• Passage given:
>> begin

IronLanguages / ironpython3

Implementation of Python 3.x for .NET Framework that is built on top of the Dynamic Language Runtime.
Apache License 2.0
2.51k stars 290 forks source link

Get deadlocked occasionally... #1596

Closed scott-xu closed 2 years ago

scott-xu commented 2 years ago

Description

A worker thread is calling PythonContext.CreateBuiltinModule which locks PythonContext. Then it will call FunctionCode.LazyCompileFirstTarget where it tries to acquire _CodeCreateAndUpdateDelegateLock

PythonContext.cs

internal PythonModule GetBuiltinModule(string name) {
    lock (this) {
        PythonModule mod = CreateBuiltinModule(name);
        if (mod != null) {
            PublishModule(name, mod);
            return mod;
        }

        return null;
    }
}

FunctionCode.cs

internal void LazyCompileFirstTarget(PythonFunction function) {
    lock (_CodeCreateAndUpdateDelegateLock) {
        UpdateDelegate(function.Context.LanguageContext, true);
    }
}

A GC thread is executing the WeakRef's finalizer which calls FunctionCode.LazyCompileFirstTarget and locks _CodeCreateAndUpdateDelegateLock, then it will call PythonContext.DeleteIndex where it tries to acquire PythonContext.

PythonContext.cs

internal PythonDeleteIndexBinder/*!*/ DeleteIndex(int argCount) {
    if (_deleteIndexBinders == null) {
        Interlocked.CompareExchange(ref _deleteIndexBinders, new PythonDeleteIndexBinder[argCount + 1], null);
    }

    lock (this) {
        if (_deleteIndexBinders.Length <= argCount) {
            Array.Resize(ref _deleteIndexBinders, argCount + 1);
        }

        if (_deleteIndexBinders[argCount] == null) {
            _deleteIndexBinders[argCount] = new PythonDeleteIndexBinder(this, argCount);
        }

        return _deleteIndexBinders[argCount];
    }
}

Worker Thread

image . . . image

GC Thread

image

slozier commented 2 years ago

Thanks for the report. I don't see a reason why we couldn't use a different lock in PythonContext.DeleteIndex (as well as in GetIndex and SetIndex). Do you have a code sample code that could be used to reproduce the issue so I can set up a unit test?

scott-xu commented 2 years ago

Here's the sample code.

import xml.etree.ElementTree as ET
s = '<Data>' + ('1'*8192) + '</Data>'
elem = ET.fromstring(s)
result_len = len(ET.tostring(elem))
string_len = len(s)
result = str(result_len == string_len)
slozier commented 2 years ago

Thanks, was able to reproduce the deadlock with code like this:

var code = @"

>> end

• Stated task 1:
In the issue thread, which lock is the GC thread holding when it tries to acquire PythonContext?

(Entries contained in a dataset)
>> begin

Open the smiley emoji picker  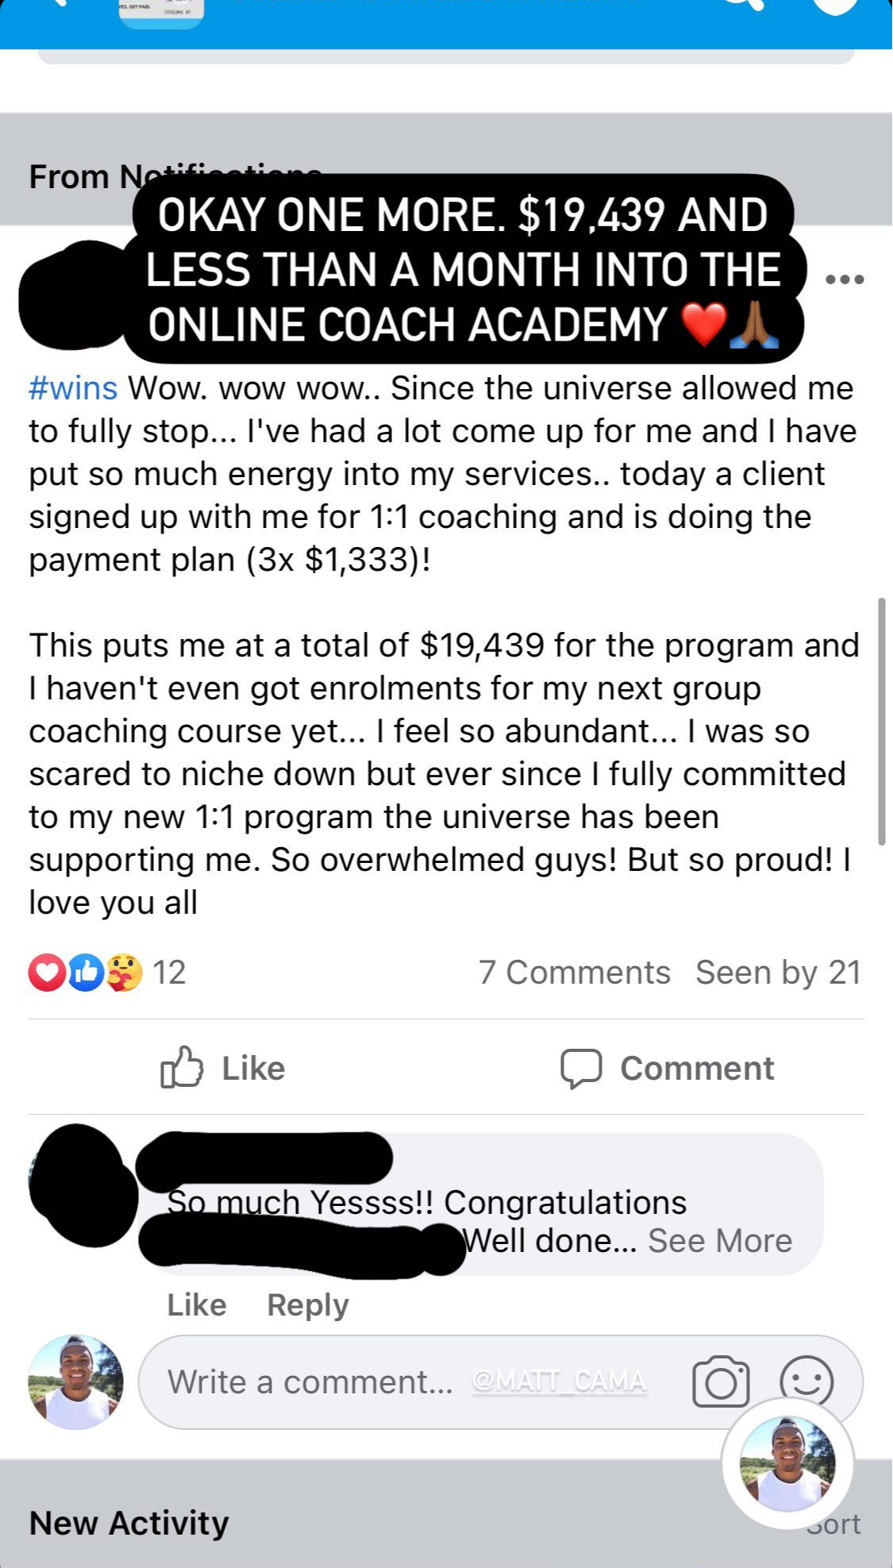(x=806, y=1382)
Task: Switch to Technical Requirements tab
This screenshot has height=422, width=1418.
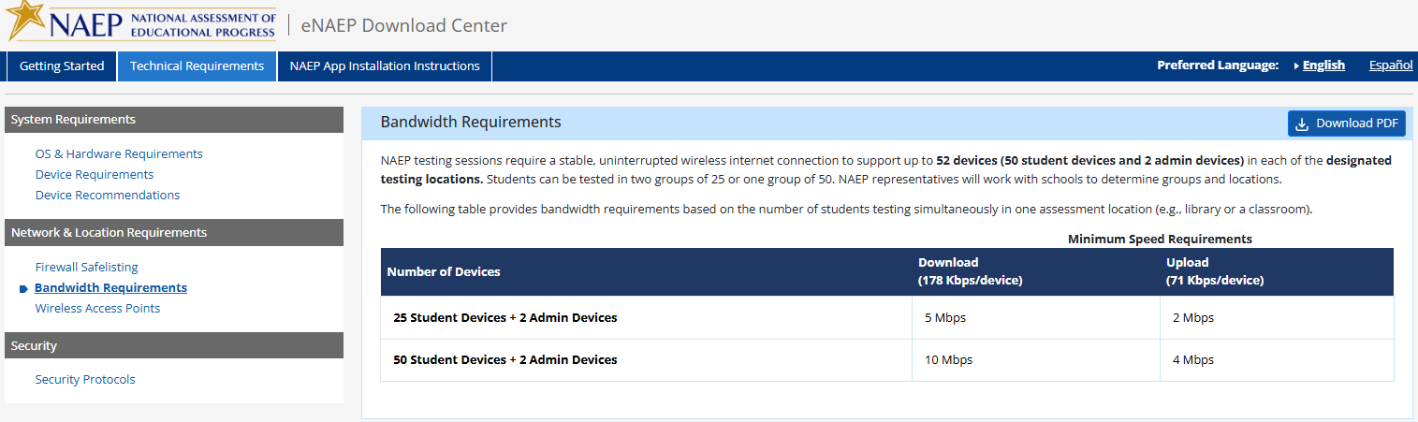Action: [x=197, y=66]
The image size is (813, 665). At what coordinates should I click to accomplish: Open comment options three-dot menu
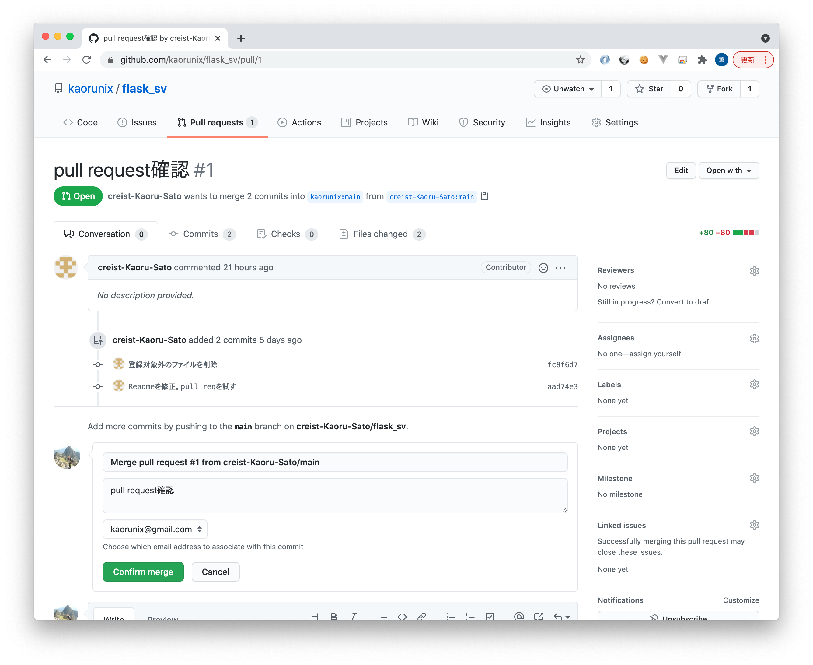560,267
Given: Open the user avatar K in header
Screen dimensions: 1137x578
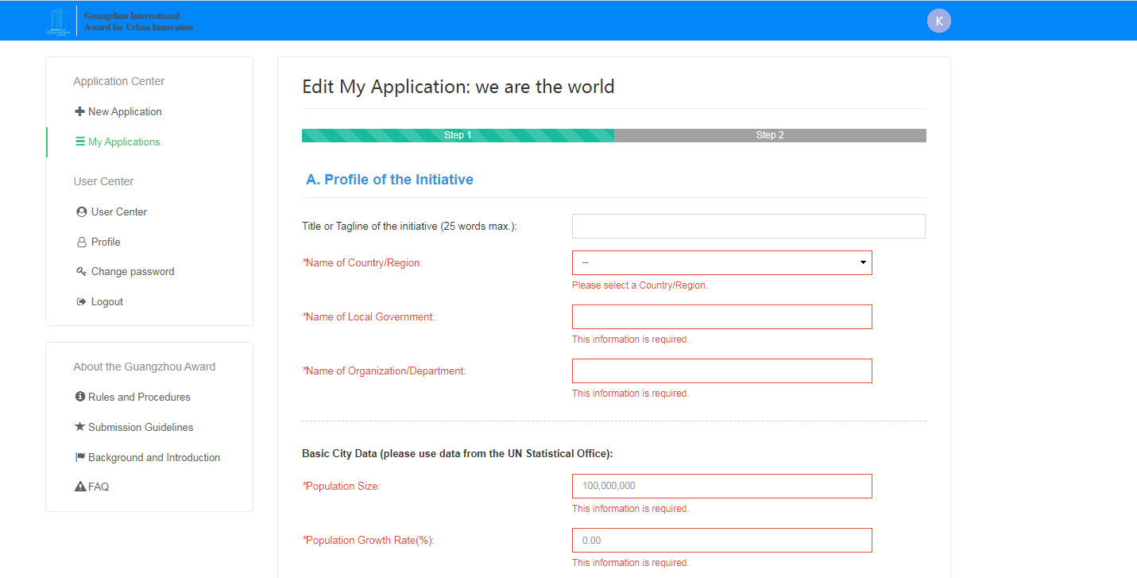Looking at the screenshot, I should tap(938, 21).
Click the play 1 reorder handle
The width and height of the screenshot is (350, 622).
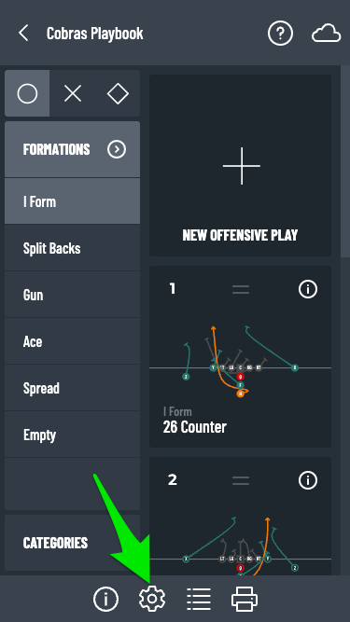pos(241,290)
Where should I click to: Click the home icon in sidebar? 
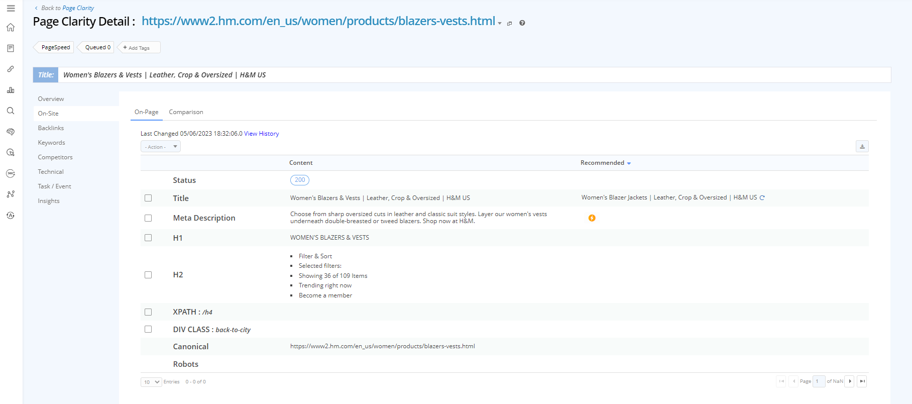(x=11, y=28)
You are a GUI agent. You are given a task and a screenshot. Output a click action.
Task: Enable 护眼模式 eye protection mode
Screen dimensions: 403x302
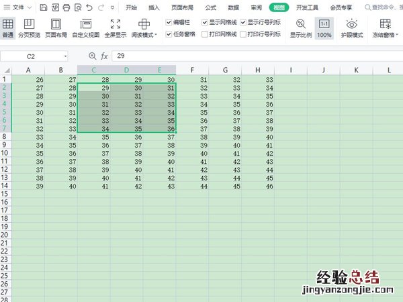pos(352,28)
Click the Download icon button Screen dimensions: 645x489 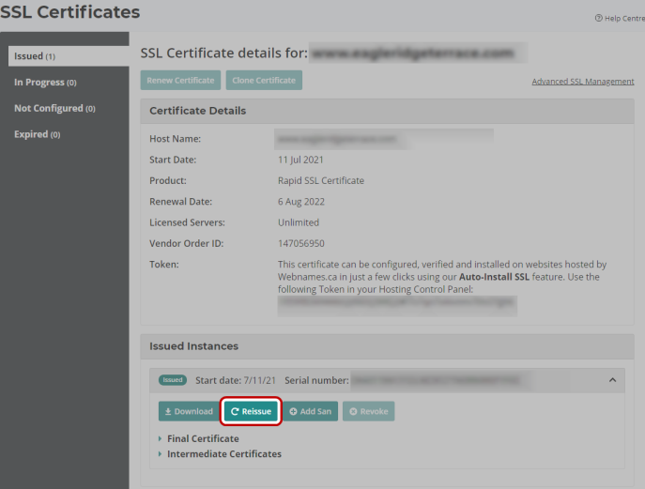click(188, 411)
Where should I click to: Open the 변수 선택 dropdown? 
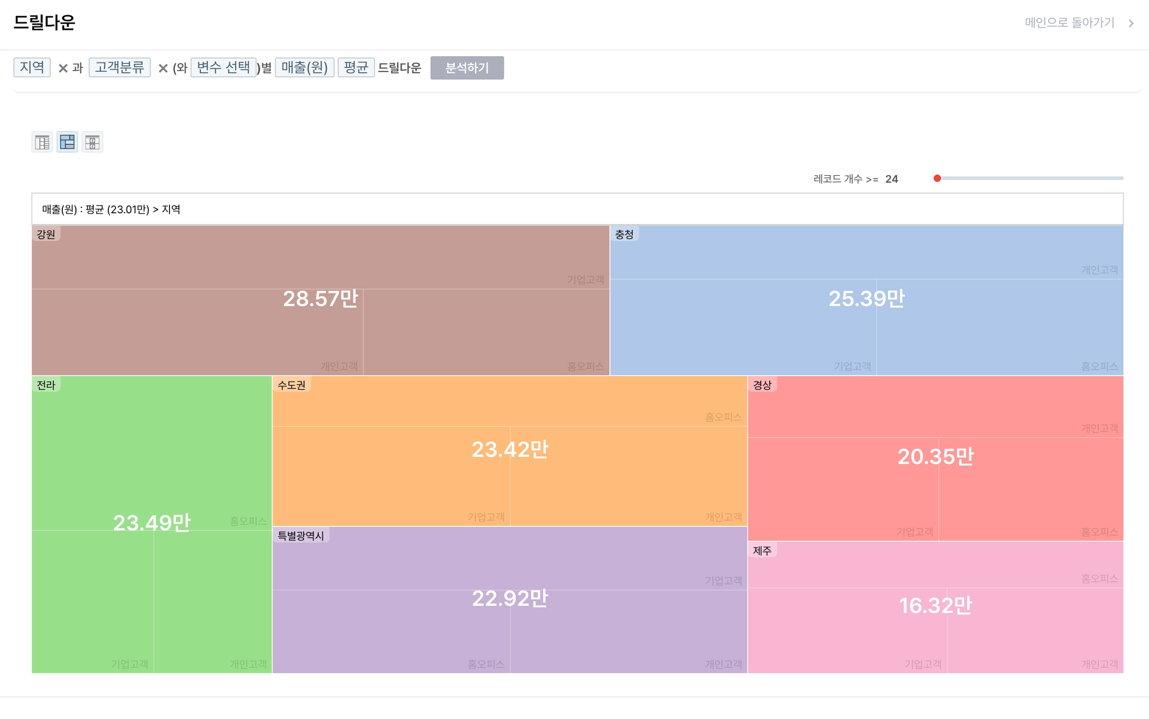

>> end

• Stated task 2:
Render the entries from the line containing "Given: Open the user avatar K in header" down to the line containing "pos(241,290)", both included, as a Markdown table with a Row column giving the row number and a Line column giving the line. Omit blank lines and leave the pictures out.

• Worked answer 1:
_CodeCreateAndUpdateDelegateLock

• Worked answer 2:
| Row | Line |
|---|---|
| 1 | Given: Open the user avatar K in header |
| 2 | Screen dimensions: 1137x578 |
| 3 | Looking at the screenshot, I should tap(938, 21). |
| 4 | Click the play 1 reorder handle |
| 5 | The width and height of the screenshot is (350, 622). |
| 6 | pos(241,290) |